Silver dichromate
- Names: IUPAC name Silver dichromate

Identifiers
- CAS Number: 7784-02-3;
- 3D model (JSmol): Interactive image;
- ChemSpider: 8108122;
- ECHA InfoCard: 100.029.131
- EC Number: 232-044-3;
- PubChem CID: 9932493;
- UNII: S8F2648XD9;
- CompTox Dashboard (EPA): DTXSID80228462 ;

Properties
- Chemical formula: Ag_{2}Cr_{2}O_{7}
- Molar mass: 431.76 g/mol
- Appearance: ruby red powder
- Density: 4.77 g/cm^{3}
- Solubility in water: K_{sp} = 2.0×10^{−7}

= Silver dichromate =

Silver dichromate is a chemical compound with the formula Ag2Cr2O7. It is insoluble in water and decomposes when treated with hot water.
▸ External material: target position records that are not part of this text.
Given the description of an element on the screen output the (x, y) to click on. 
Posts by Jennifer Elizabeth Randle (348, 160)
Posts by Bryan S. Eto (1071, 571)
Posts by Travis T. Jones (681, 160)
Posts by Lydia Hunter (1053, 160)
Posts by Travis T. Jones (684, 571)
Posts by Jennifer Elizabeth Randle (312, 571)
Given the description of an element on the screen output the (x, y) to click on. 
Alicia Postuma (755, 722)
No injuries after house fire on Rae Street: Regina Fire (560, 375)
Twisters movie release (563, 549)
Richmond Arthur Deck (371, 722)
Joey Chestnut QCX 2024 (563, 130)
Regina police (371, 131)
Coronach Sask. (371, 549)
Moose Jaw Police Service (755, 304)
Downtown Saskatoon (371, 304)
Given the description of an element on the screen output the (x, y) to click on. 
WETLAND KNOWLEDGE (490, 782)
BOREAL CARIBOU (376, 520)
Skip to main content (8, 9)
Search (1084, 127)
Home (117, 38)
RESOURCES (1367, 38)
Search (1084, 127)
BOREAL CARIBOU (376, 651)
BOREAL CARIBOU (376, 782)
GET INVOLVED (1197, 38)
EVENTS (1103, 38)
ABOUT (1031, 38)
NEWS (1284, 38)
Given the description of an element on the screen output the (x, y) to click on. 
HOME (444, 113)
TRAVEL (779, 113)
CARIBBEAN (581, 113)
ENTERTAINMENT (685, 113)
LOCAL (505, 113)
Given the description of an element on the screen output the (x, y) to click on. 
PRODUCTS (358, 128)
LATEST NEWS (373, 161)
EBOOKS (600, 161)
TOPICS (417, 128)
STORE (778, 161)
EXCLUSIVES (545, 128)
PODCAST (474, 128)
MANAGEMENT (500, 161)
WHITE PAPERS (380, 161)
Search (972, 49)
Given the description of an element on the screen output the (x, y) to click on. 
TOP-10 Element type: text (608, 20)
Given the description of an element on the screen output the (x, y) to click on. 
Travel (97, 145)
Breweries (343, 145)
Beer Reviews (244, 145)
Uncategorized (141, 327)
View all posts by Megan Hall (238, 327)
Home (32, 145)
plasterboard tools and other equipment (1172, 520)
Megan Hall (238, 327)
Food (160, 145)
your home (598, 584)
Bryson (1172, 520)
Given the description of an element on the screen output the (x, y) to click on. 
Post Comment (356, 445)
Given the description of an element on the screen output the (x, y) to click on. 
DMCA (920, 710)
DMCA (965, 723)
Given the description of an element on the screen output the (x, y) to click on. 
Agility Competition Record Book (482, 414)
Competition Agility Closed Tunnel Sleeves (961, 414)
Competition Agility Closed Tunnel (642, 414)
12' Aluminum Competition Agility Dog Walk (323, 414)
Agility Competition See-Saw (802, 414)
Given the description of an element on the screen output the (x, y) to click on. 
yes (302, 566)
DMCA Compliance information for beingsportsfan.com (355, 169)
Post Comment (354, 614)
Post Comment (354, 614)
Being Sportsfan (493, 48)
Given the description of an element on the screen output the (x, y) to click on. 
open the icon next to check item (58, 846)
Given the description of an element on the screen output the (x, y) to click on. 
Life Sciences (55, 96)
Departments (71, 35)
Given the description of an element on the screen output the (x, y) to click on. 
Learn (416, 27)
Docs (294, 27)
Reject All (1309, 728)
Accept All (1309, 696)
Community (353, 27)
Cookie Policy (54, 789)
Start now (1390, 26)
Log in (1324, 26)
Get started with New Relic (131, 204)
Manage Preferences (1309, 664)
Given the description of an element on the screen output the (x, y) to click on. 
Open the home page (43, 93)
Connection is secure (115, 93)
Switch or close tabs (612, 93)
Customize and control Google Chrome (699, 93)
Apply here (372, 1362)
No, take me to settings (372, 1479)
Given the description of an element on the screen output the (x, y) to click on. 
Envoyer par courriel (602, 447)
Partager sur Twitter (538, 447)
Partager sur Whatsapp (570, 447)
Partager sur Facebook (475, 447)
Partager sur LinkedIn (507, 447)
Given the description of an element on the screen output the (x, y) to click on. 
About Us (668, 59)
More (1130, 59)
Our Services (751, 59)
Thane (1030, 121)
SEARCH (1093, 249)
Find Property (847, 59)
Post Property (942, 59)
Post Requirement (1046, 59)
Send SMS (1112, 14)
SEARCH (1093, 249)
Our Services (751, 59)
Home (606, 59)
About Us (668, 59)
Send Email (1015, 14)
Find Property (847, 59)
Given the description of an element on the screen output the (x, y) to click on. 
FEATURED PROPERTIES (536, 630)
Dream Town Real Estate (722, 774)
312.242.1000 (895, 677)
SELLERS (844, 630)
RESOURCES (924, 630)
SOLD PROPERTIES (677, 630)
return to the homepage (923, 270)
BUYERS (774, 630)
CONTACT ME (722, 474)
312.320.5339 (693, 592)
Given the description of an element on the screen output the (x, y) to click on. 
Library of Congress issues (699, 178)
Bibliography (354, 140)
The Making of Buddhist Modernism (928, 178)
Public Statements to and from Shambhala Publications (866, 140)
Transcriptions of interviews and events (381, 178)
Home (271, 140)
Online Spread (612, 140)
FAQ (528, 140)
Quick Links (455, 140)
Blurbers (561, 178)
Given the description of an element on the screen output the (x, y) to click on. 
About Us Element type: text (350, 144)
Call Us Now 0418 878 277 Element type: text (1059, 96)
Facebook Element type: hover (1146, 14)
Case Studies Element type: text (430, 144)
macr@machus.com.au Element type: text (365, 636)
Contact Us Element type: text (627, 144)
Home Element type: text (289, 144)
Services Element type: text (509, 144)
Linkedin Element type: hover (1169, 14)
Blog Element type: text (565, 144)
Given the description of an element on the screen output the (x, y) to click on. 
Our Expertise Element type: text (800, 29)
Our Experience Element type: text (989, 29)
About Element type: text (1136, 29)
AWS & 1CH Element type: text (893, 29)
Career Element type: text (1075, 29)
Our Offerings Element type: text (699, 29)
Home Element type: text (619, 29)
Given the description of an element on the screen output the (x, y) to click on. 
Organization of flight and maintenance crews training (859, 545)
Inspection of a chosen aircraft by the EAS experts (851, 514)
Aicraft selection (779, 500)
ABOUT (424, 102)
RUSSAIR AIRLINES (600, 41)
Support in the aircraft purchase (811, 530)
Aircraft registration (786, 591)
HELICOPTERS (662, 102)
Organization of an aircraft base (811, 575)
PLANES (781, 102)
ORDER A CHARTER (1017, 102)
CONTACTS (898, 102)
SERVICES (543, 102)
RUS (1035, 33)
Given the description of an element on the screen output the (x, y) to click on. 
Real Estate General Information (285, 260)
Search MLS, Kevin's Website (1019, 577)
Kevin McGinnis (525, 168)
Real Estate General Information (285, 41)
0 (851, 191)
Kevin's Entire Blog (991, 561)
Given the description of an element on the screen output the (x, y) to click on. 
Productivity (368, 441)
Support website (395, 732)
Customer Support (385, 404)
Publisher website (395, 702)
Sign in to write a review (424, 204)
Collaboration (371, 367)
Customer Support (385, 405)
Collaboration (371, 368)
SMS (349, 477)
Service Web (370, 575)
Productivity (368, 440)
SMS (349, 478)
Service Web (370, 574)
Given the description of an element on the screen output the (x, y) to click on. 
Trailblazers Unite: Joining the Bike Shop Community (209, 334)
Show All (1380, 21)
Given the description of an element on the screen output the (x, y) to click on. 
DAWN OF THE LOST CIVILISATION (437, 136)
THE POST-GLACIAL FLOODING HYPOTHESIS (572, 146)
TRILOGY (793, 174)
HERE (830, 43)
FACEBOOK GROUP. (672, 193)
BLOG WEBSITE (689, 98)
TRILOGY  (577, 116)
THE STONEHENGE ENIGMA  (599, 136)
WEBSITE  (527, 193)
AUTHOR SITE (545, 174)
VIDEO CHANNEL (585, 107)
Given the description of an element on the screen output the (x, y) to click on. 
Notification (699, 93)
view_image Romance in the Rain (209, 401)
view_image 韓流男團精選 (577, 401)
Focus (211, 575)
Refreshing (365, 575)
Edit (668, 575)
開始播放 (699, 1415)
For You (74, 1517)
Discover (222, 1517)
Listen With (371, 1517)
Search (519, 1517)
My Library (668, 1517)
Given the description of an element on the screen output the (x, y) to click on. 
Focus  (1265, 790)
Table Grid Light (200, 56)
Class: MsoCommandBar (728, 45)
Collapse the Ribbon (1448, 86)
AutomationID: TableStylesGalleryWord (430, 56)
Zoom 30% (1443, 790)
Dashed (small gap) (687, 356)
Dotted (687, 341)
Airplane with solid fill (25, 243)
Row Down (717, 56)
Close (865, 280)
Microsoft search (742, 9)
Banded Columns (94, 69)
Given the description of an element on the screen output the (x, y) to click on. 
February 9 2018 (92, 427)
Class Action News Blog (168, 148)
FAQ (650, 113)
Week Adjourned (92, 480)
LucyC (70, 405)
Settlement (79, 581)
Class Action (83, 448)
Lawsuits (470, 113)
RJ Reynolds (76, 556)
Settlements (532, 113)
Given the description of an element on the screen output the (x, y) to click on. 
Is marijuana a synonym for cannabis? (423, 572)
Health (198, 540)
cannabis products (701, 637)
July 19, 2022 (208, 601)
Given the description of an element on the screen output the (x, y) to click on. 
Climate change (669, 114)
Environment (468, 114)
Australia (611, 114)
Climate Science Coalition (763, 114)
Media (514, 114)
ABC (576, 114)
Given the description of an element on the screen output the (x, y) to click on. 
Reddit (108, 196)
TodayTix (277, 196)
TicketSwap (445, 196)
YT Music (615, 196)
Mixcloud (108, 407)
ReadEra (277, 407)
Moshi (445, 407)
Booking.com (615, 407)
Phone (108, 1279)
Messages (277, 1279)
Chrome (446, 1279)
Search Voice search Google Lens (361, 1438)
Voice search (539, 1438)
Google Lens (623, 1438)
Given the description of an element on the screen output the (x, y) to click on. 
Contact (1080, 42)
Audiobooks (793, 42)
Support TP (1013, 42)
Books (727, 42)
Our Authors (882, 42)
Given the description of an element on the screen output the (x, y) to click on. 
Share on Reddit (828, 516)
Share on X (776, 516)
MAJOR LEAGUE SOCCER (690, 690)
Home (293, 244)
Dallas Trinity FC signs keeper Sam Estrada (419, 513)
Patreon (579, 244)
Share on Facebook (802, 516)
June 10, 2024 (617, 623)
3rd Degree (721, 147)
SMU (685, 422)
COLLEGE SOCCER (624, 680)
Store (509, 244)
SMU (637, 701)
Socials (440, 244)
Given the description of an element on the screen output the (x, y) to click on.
Its anion has a charge of -2.

==Synthesis==
Silver dichromate can be precipitated by reacting potassium dichromate with silver nitrate:
K2Cr2O7 + 2 AgNO3 → Ag2Cr2O7 + 2 KNO3
Nanostructures can be produced via a sonochemical method using silver salicylate and ammonium dichromate as precursors.

==Applications==
Related complexes are used as oxidants in organic chemistry. For instance, tetrakis(pyridine)silver dichromate, [Ag2(py)4](2+)[Cr2O7](2−), is used to convert benzylic and allylic alcohols to corresponding carbonyl compounds.

Dichromate solutions containing silver ions have been investigated for use in dosimetry.